Please copy out the entries below exactly, beginning with the line that contains "Marketplace (453, 76)" and ending with the line that contains "[Gun threat leads", and include nothing outside that span.

◆ **Data**:
-=-=-=-=-
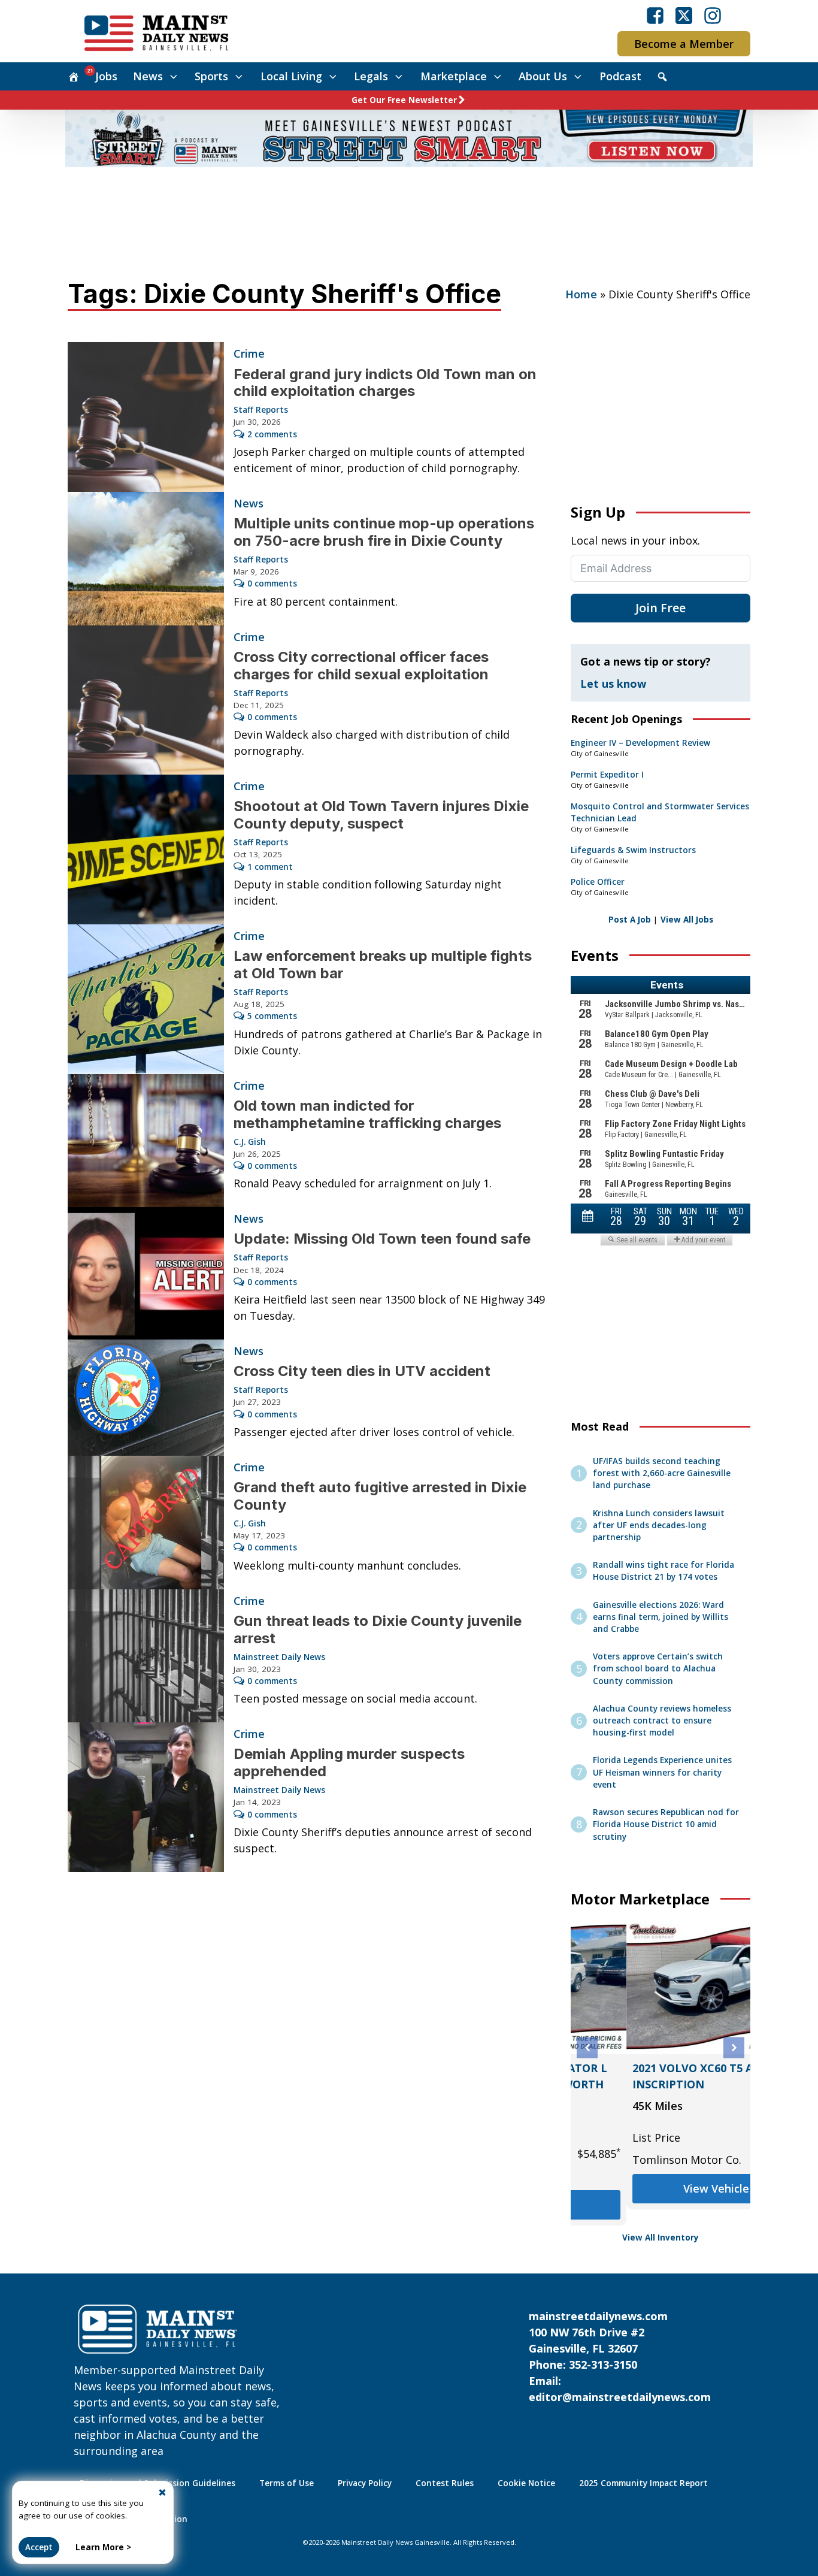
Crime (249, 353)
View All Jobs (687, 919)
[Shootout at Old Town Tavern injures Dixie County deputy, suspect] (146, 849)
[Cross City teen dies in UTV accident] (146, 1398)
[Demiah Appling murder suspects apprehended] (146, 1797)
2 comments (272, 434)
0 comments (272, 583)
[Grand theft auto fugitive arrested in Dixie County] (146, 1522)
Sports (211, 76)
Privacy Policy (365, 2483)
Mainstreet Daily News (279, 1657)
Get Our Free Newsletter (404, 100)
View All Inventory (660, 2237)
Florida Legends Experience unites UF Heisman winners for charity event (662, 1772)
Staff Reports (261, 409)
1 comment (270, 866)
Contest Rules (445, 2483)
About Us (543, 76)
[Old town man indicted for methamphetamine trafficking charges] (146, 1141)
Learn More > (103, 2547)
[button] (587, 2047)
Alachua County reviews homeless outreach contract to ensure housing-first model (662, 1721)
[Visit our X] (683, 15)
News (148, 76)
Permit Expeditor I (607, 774)
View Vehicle (660, 2188)
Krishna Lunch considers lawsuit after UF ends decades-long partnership (659, 1525)
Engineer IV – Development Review (640, 742)
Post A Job (629, 919)
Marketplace (453, 76)
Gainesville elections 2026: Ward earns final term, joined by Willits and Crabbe (660, 1617)
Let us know (613, 683)
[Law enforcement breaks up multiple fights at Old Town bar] (146, 999)
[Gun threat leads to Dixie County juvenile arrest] (146, 1656)
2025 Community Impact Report (643, 2483)
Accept (39, 2547)
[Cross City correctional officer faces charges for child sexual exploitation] (146, 700)
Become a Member (684, 44)
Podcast (620, 76)
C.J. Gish (250, 1141)
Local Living (291, 76)
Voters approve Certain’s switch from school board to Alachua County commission (658, 1668)
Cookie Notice (526, 2483)
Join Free (660, 608)
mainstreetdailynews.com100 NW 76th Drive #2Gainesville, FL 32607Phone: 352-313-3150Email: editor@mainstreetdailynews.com (620, 2356)
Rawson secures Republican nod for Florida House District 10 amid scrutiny (666, 1824)
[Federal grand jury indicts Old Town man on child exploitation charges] (146, 417)
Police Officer (598, 881)
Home (581, 294)
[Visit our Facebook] (655, 15)
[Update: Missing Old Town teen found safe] (146, 1273)
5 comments (272, 1016)
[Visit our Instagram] (712, 15)
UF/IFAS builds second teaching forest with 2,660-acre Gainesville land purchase (662, 1473)
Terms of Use (286, 2483)
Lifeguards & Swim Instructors (633, 850)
-=-=-=-=-
◆ **Response area**:
Marketplace (453, 76)
Gainesville elections 2026: Ward earns final term, joined by Willits and Crabbe (660, 1617)
Let us know (613, 683)
[Law enforcement breaks up multiple fights at Old Town bar] (146, 999)
[Gun threat leads to Dixie County juvenile arrest] (146, 1656)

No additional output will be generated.